Weinheim, November 28, 2013. Counting Simmerrings, welding them into packages and gluing labels to boxes. About 100 people with disabilities work in the Diakonie workshop at the Freudenberg Group facility in Weinheim. The Group itself is the major customer of the workshop. This is certainly a success story: Freudenberg has co-operated with Diakoniewerkstätten Rhein-Neckar for 25 years. Cooperation is one of the many examples of the way in which the value-oriented family company shoulders its social responsibility at its various locations. The objective is to connect the workplaces of people with disabilities as closely as possible to the world of industrial work.

Freudenberg has been supporting people with physical and mental disabilities since the Second World War. At that time it was mainly people with war injuries who were employed. In 1948, Carl Freudenberg established a workshop for the disabled for the machining of Simmerrings near Schweinfurt. The first workshop for people with disabilities at a Freudenberg facility, with 26 employees, was established in 1988 by Diakoniewerkstätten Rhein-Neckar at the Müllheimer Tal plant. One of the workshops has been located in Weinheim Industrial Park since 1995.
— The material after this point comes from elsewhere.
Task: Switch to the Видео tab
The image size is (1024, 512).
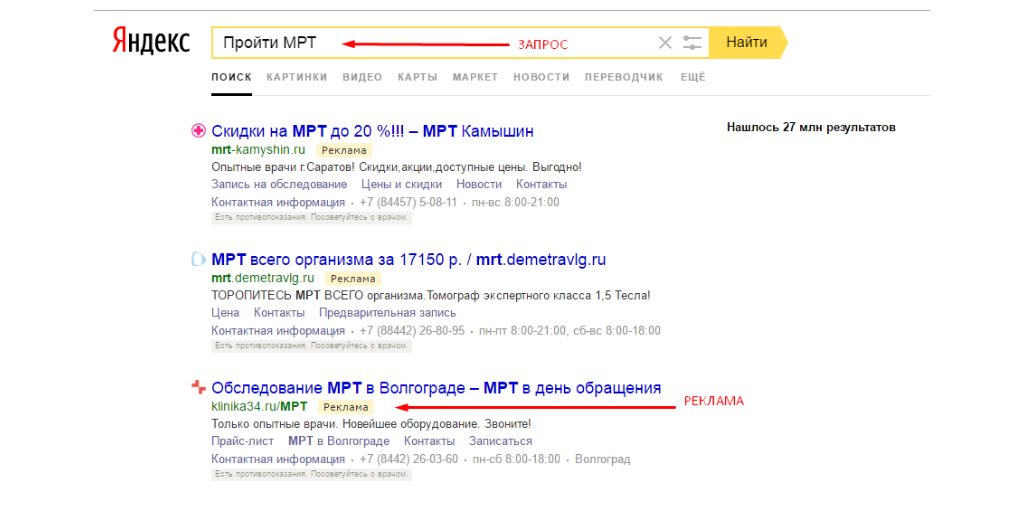Action: [x=362, y=77]
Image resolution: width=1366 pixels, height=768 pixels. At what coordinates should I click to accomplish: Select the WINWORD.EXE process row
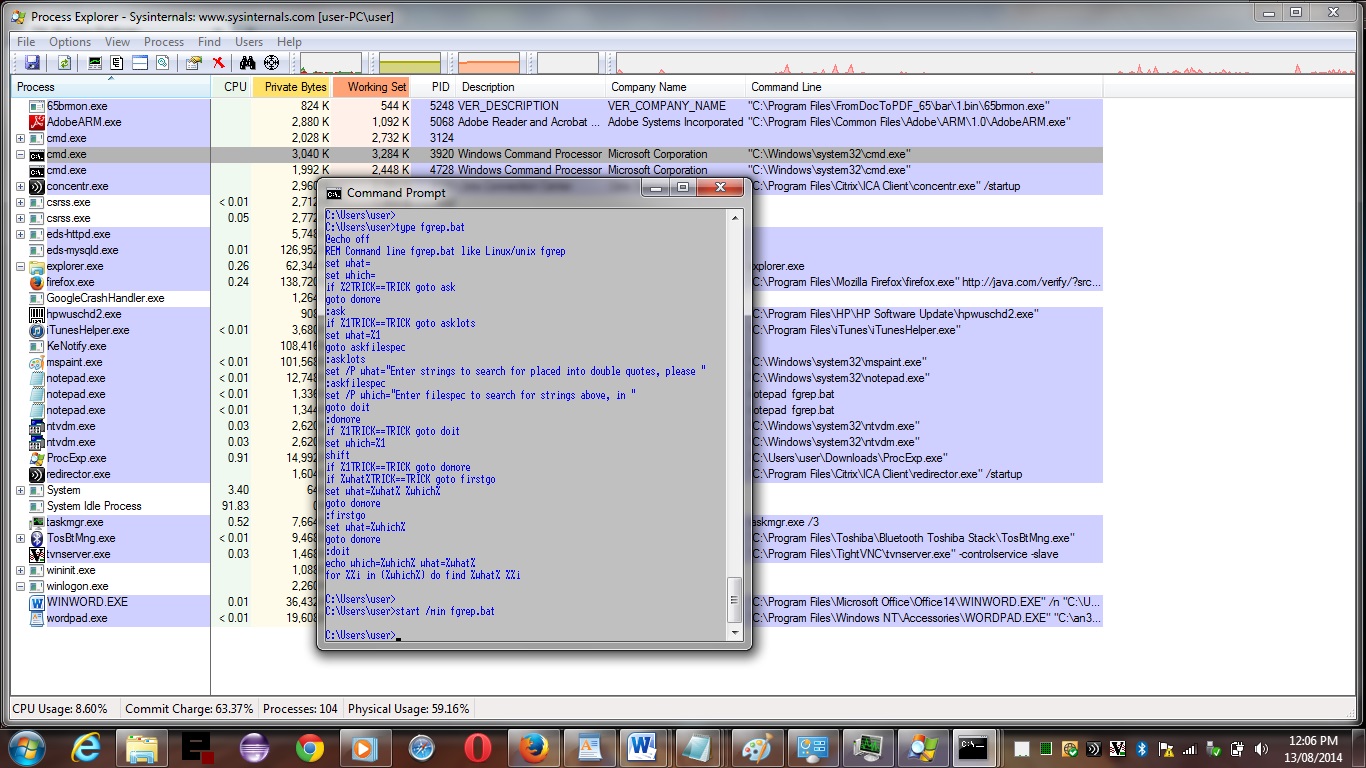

“I am so happy to have a job,” says Sabine Kohler, who has been employed in the workshop for 10 years. “I sat around at home for years, watching TV and writing applications.” She shows us how she packs candles in wooden boxes and ties b,pows. “It is really important to have a job,” says Andrea Schweigert, who is also packing candles. Occupational therapist Elke Bissdorf is standing in the middle of the workshop. “The work enhances motor skills and social competence,” she says. “I make sure that people with different levels of ability work together in the same team. We rotate jobs to make sure that work does not become monotonous.” Will it be possible to integrate the people who work here into the conventional labor market in the long term? “I hope that this will be the case for some of our employees,” says Bissdorf. “But the modern world of work has not yet reached this point.”

On the floor below, machinery is whirring in a large factory hall. Simmerrings for Freudenberg Sealing Technologies are packed here. “We have targets to meet and we package a specified quantity within a certain time,” says Gabriele Müller from the employee representative body. “We are proud to be able to do that together.” Wooden counting boxes enable the employee to pack the correct number of parts. A large Simmerring is referred to as an elephant while a small ring is referred to as a mouse. Signs with drawings of animals are positioned on the conveyor belt to help employees recognize the correct product. A young woman is standing by the line, counting Simmerrings.“Good,” she says when asked if she enjoys her work. Then she laughs. This is a special feature of the workshop. Many employees have difficulties expressing themselves, search for words or appear to be difficult to communicate with. But suddenly, they take your hand, put their arm around you and smile at you. They are different and build relationships via emotions and contact. It is the same with their work: they work with their hand and their heart.